---------- DATA SUPPLIED ----------

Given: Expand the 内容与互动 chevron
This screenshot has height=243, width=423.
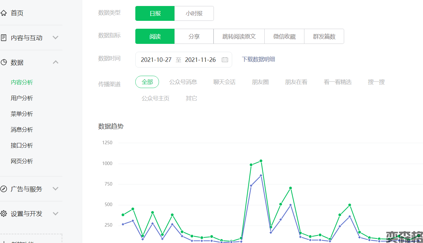Looking at the screenshot, I should 56,38.
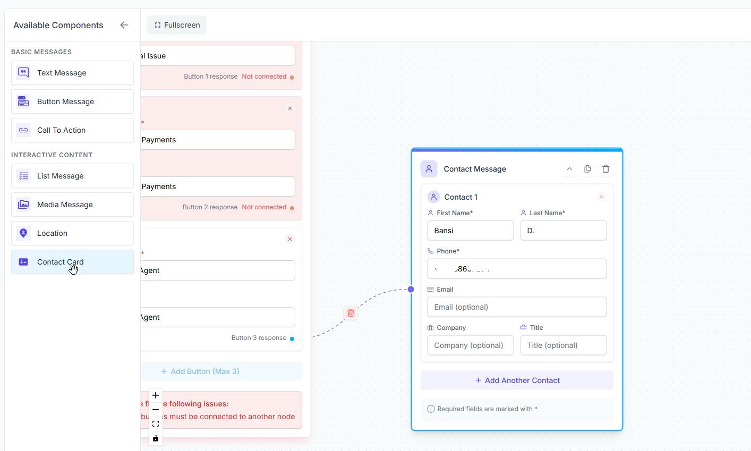Select the Text Message component
Image resolution: width=751 pixels, height=451 pixels.
coord(72,73)
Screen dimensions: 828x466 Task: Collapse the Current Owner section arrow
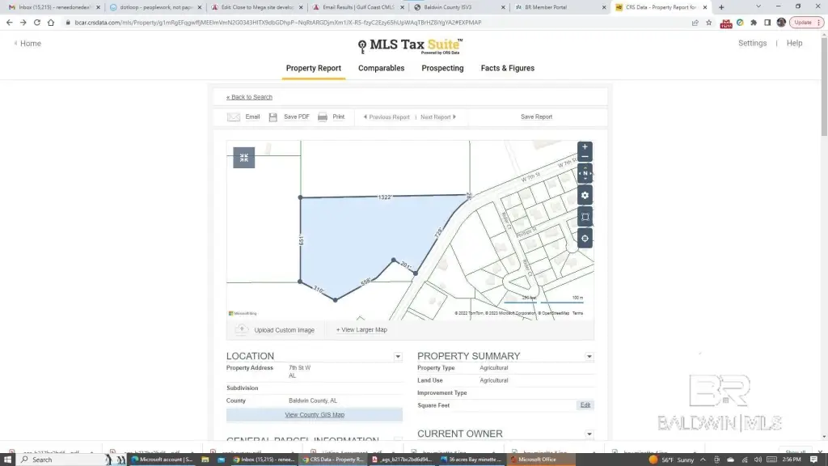click(589, 434)
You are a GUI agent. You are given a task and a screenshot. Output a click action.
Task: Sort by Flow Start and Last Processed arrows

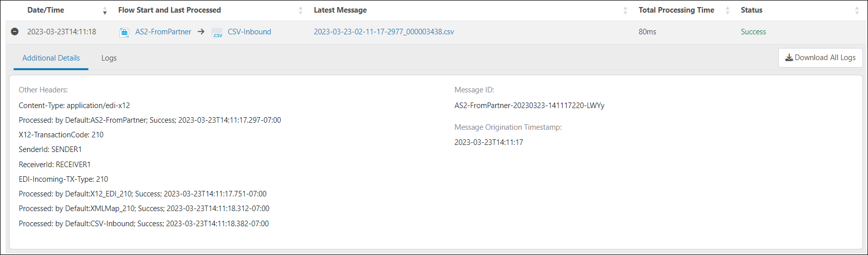tap(300, 11)
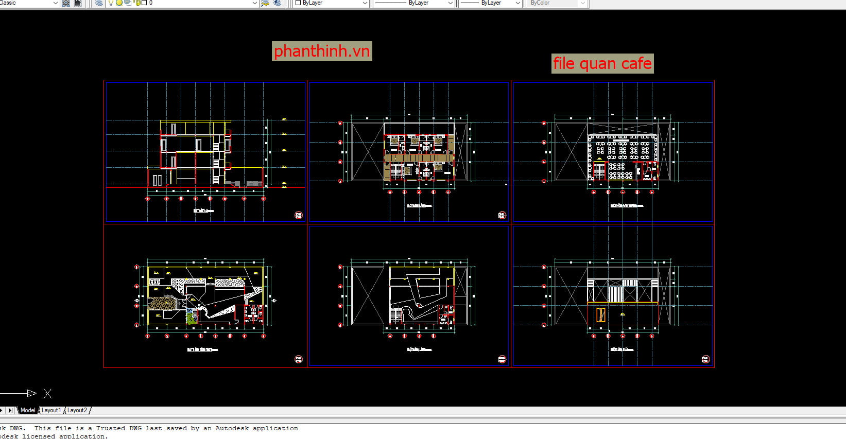Screen dimensions: 846x439
Task: Toggle layer 0 lock padlock icon
Action: (x=136, y=3)
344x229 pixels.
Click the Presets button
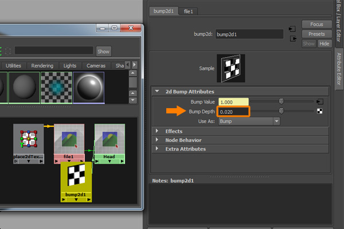pyautogui.click(x=316, y=34)
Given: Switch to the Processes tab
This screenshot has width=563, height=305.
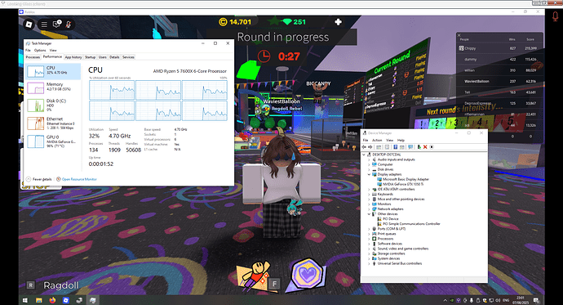Looking at the screenshot, I should [x=33, y=57].
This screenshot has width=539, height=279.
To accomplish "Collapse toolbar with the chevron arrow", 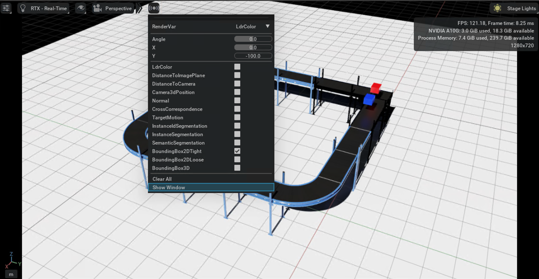I will 140,8.

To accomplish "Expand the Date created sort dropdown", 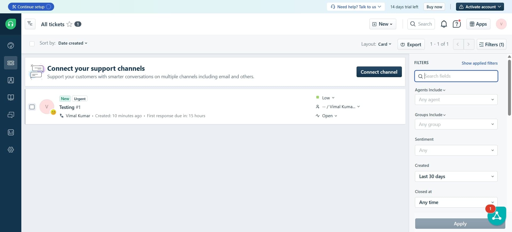I will tap(73, 43).
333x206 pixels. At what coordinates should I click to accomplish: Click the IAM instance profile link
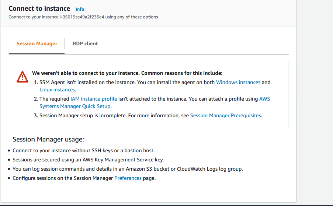click(94, 99)
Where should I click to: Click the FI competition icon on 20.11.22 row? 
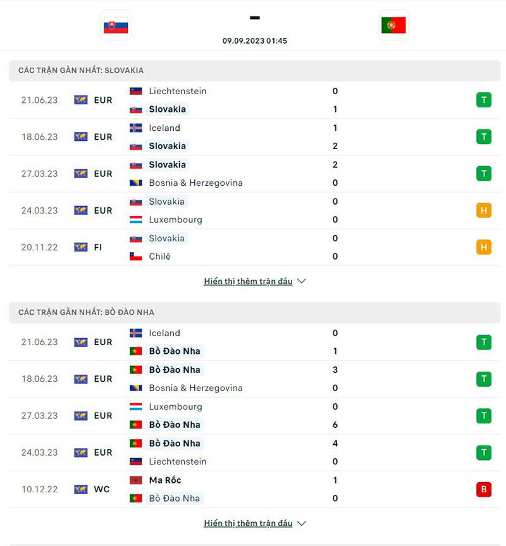coord(81,247)
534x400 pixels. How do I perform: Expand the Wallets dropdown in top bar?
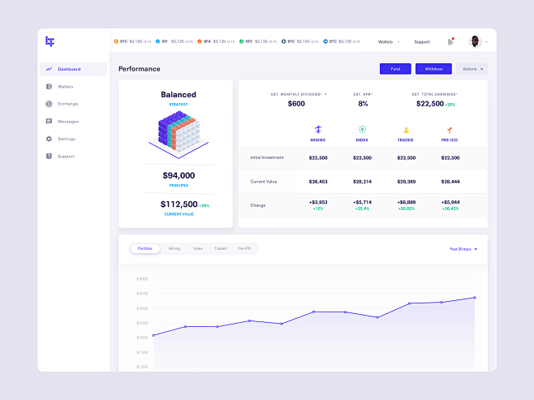coord(388,41)
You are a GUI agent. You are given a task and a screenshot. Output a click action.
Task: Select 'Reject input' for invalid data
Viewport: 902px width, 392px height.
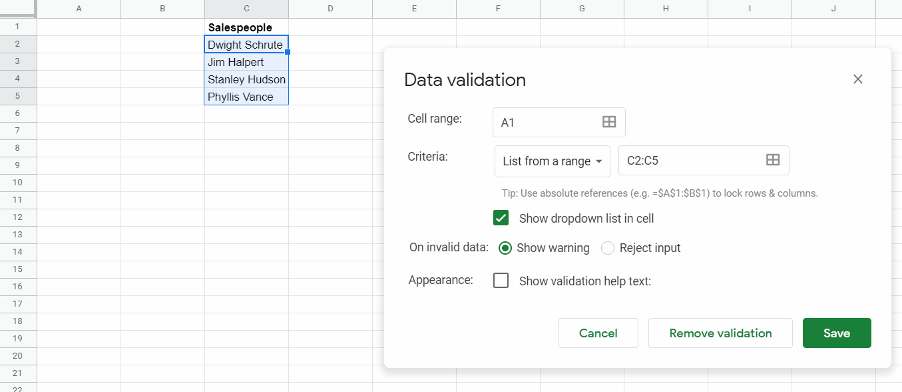pyautogui.click(x=607, y=247)
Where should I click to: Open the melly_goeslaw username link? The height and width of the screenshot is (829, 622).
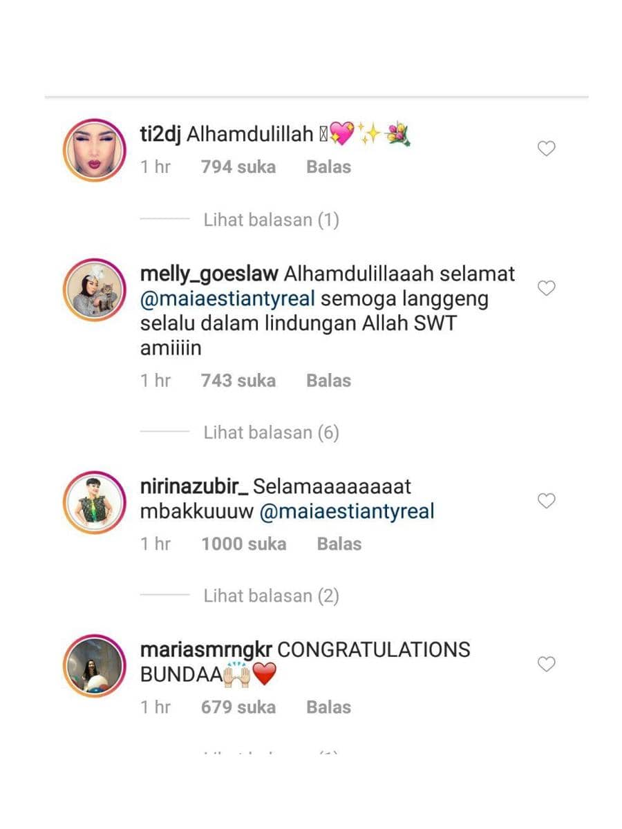(209, 274)
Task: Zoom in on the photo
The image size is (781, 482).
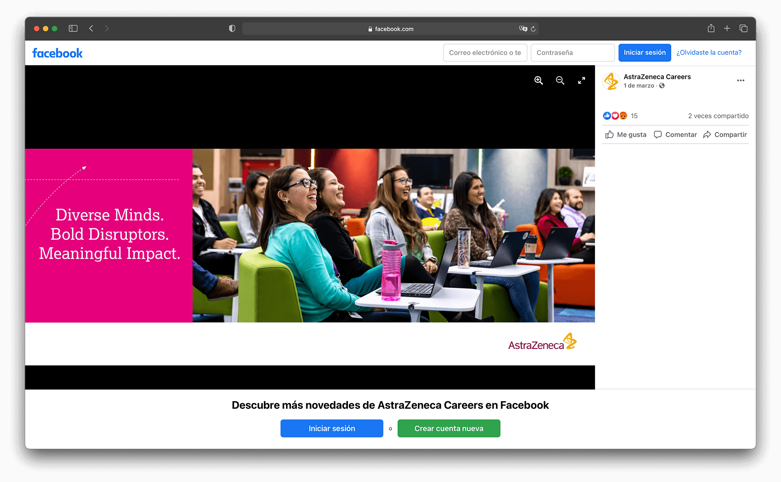Action: [x=538, y=80]
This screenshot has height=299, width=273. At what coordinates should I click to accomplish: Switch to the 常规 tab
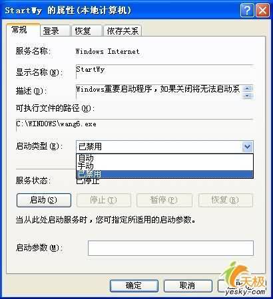[23, 29]
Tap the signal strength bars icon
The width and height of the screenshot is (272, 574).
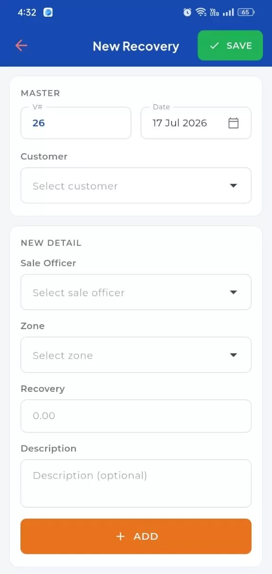pos(228,12)
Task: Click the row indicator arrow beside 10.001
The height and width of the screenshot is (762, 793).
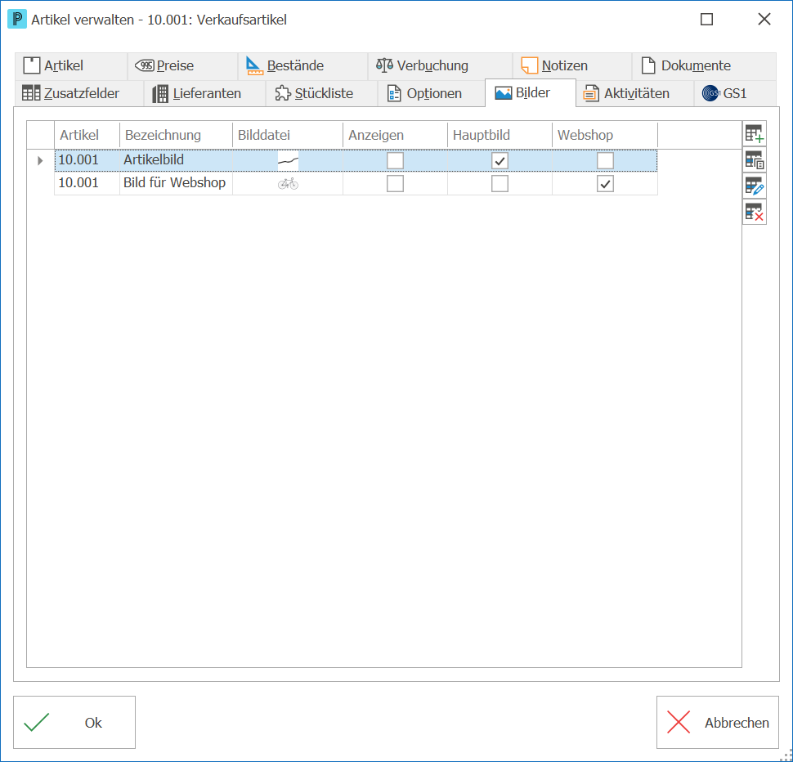Action: click(40, 161)
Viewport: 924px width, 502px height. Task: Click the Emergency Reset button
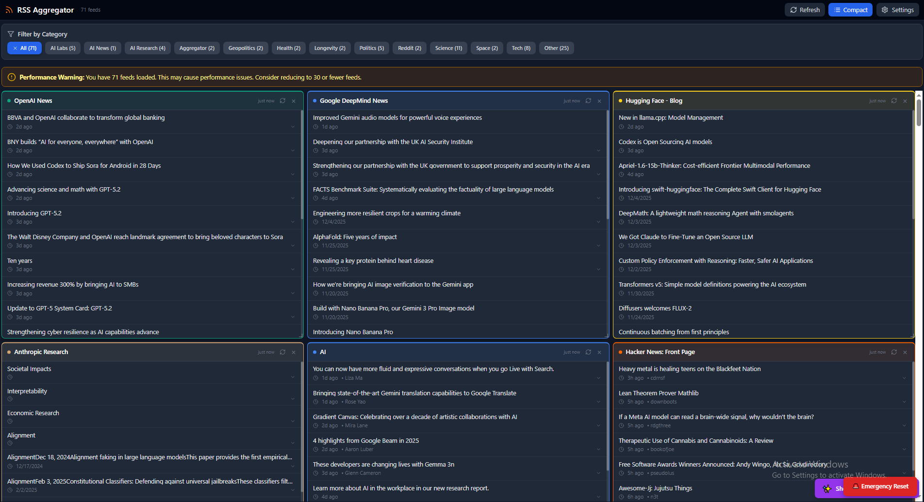pos(881,486)
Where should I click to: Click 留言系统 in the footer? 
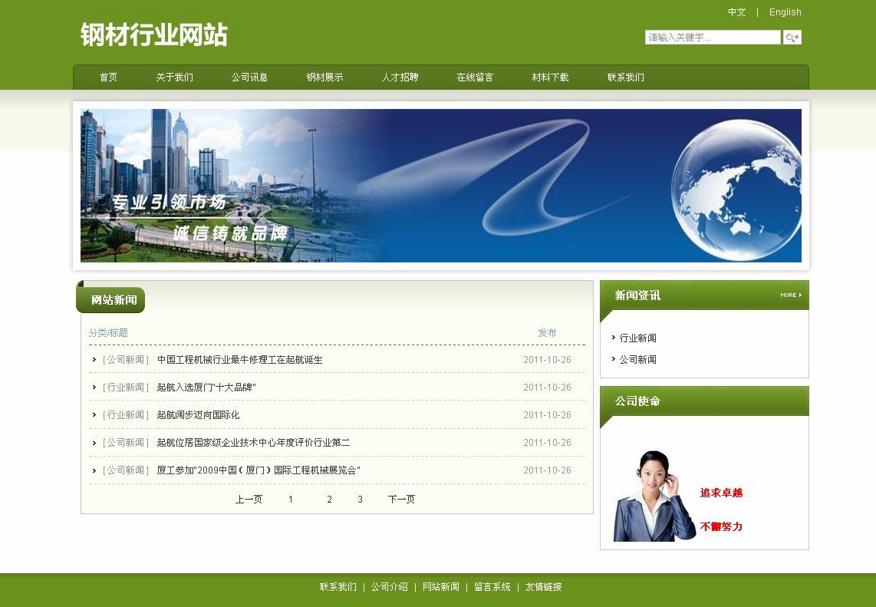tap(492, 587)
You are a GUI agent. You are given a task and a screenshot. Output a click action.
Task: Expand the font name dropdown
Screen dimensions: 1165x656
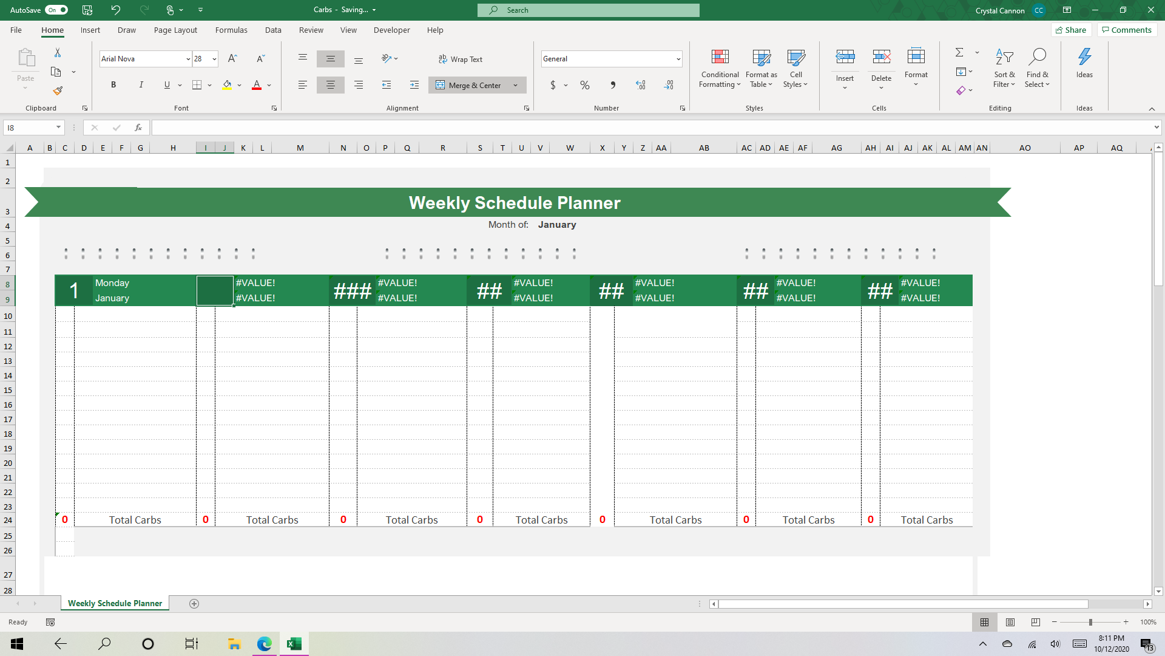[x=188, y=59]
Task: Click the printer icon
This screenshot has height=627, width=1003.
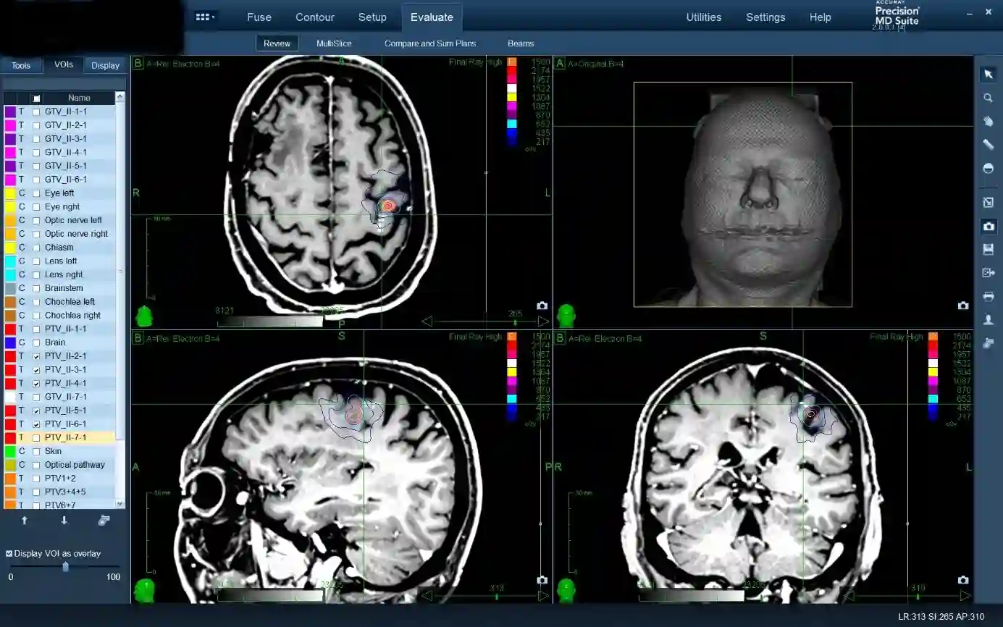Action: pyautogui.click(x=989, y=296)
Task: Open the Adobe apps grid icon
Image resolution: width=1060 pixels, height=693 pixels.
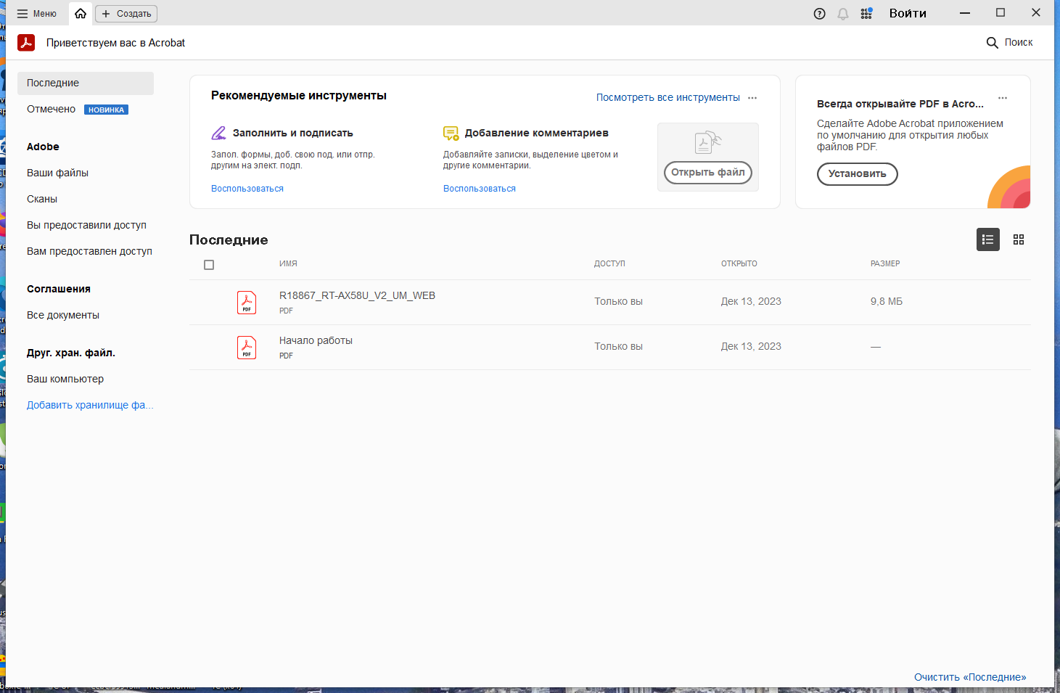Action: coord(866,13)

----------

> GIVEN TASK
Convert the entries between the lines containing "Task: Click the row" and "tap(492, 587)", inclusive, into a two-column CSV with the headers instruction and response. Give one row per entry, with its text and its answer each in a single quoted field, line breaks replaced by spaces and the pictures left out.

> FINISHED TASK
instruction,response
"Task: Click the row indicator arrow beside 10.001 The height and width of the screenshot is (762, 793).","Action: click(40, 161)"
"Viewport: 924px width, 502px height. Task: Click the Emergency Reset button","pos(881,486)"
"Where should I click to: Click 留言系统 in the footer?","tap(492, 587)"